## WHAT THE TASK REQUIRES:
Exact transcription of the records is required.

Collected data entries
== Segment start ==

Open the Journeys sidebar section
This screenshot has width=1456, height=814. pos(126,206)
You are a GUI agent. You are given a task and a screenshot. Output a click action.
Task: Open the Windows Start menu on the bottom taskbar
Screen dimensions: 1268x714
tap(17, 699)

== Segment end ==

## EXERCISE OUTPUT:
Open the Journeys sidebar section
This screenshot has width=1456, height=814. pos(126,206)
You are a GUI agent. You are given a task and a screenshot. Output a click action.
Task: Open the Windows Start menu on the bottom taskbar
Screen dimensions: 1268x714
tap(17, 699)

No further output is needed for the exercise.